Перед нами роман-мозаика, или, вернее, роман-косичка, в котором отдельные, казалось бы, направления с неизбежностью сходятся к кульминации. Линия поиска смыслов в послании иномирного разума, линия лунного полета — и особняком, конечно же, сюжет о Космогоне. Эти направления романа выдержаны в разных стилях, что лишний раз напоминает: полифония, товарищи, романная полифония! И это действительно — звучит.
Борис Георгиев создает две (курсивом: две) отдельные детективные линии: классическое следствие в замкнутом пространстве и интеллектуальное расследование рассказчика по имени Борис. Обе линии напряженные, обе выдерживают высокий уровень того, что принято теперь называть «саспенсом», – хотя каждая и на свой манер. Примерно как соавторство Агаты Кристи и Хорхе Луиса Борхеса.
Следует отметить, что и в прочих сюжетных ветвях есть свои элементы нешуточной интриги. И если в линии «Космогона-огородника», создателя миров, разгадки сдаются автором легко и даже с юмором, то данные перехвата лунной станции – это та еще головоломка.
К чести автора, он накрепко цементирует связи между отдельными линиями, не стесняясь подталкивать к самостоятельным выводам и читателя.
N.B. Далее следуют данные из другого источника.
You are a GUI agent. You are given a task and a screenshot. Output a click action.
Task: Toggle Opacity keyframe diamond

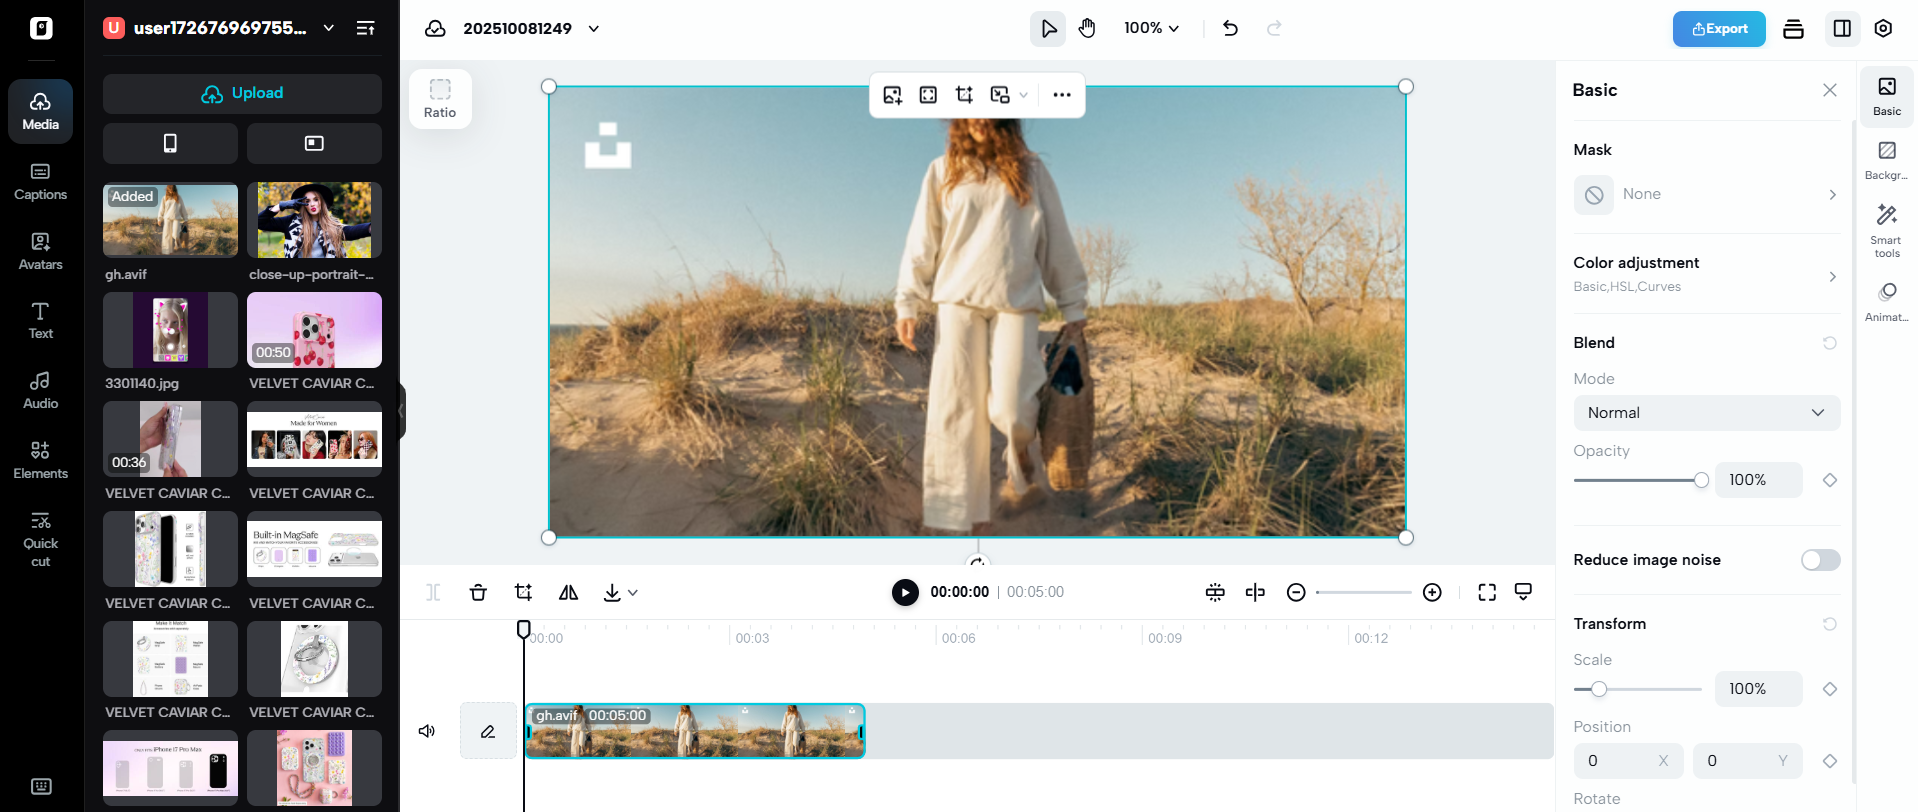[x=1830, y=480]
Рассказчик Борис не выдает ни одного готового ответа, зато умело напоминает нужные вопросы, если вдруг читатель сподобился их проворонить.
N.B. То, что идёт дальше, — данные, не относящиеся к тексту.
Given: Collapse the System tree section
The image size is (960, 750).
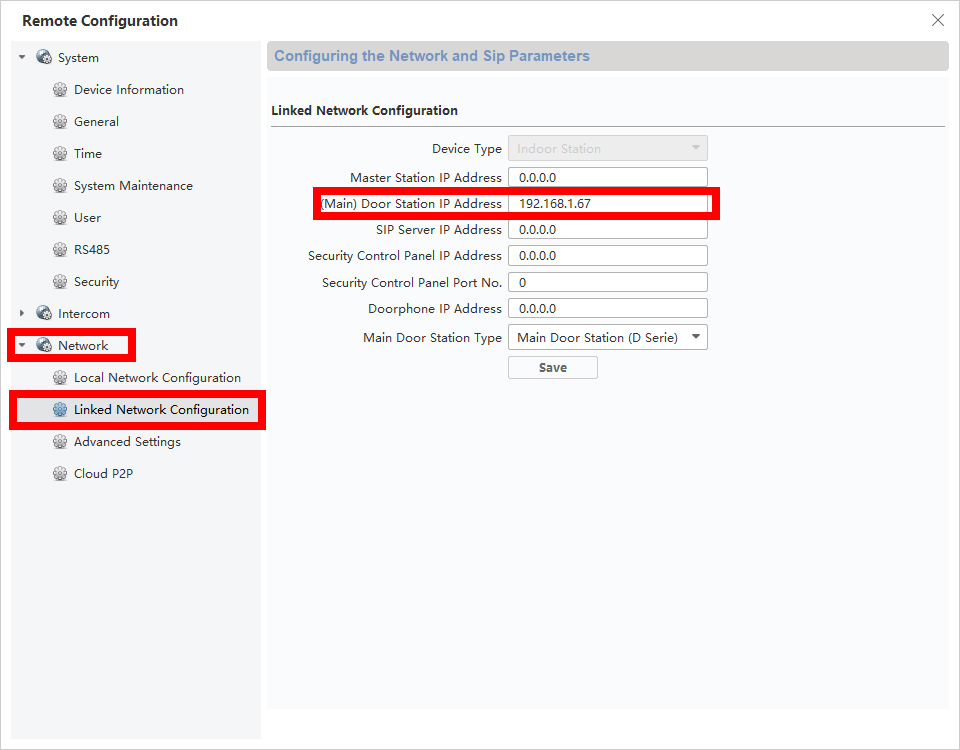Looking at the screenshot, I should point(23,58).
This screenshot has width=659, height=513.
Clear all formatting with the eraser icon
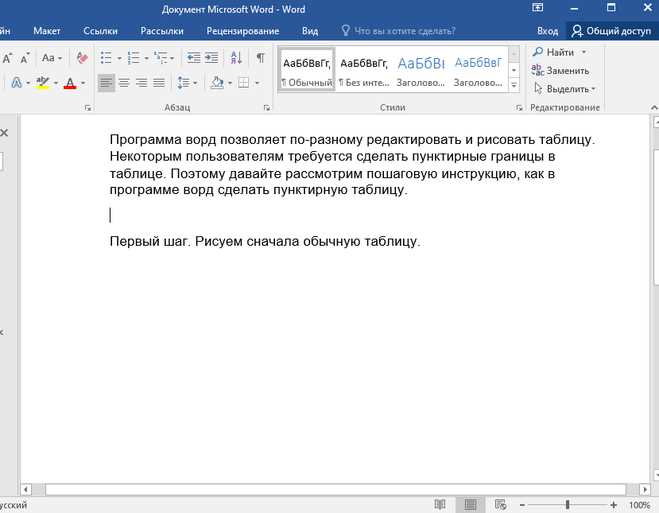[x=82, y=58]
Герои романа – не маски комедии дель арте, но их типажи заострены автором по вполне понятной причине: одиночество, обособленность несчастных людей («думотериев» по местной терминологии) – вот та плоскость, в которой преподносит своих героев Борис. Если нет трагедии, значит, будет загадка. Если не псевдоним, значит, непонятное прошлое. Герои лунного «детектива» в этом смысле очень хорошо отражают проблемы, заявленные в других линиях.
В этом смысле очень хороша игра слова «побег» — росток и бегство, процесс и результат. Замечательное отглагольное существительное, не пропускайте его в тексте — чуть ли не каждый случай его употребления Борис Георгиев расцветил немного иначе.
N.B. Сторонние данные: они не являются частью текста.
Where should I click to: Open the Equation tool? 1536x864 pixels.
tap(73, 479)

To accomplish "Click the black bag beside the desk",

Роман очень насыщен проблемно. Уже слоган на обложке — «Каким станет Дело, если Слово убого!» — заявляет вполне библейский уровень прочтения произведения, и в дальнейшем градус серьезности вопросов не спадает. От кого исходит святой дух? Кто заложил основы для эволюции на Земле? Неужели наш мир единственный и неповторимый? Почему мы обречены на зло? Добро ли божественный промысел?
Очень хочется спросить: «а есть ли вообще шансы у добра в этой космогонии?» – но Борис Георгиев уже дал ответ.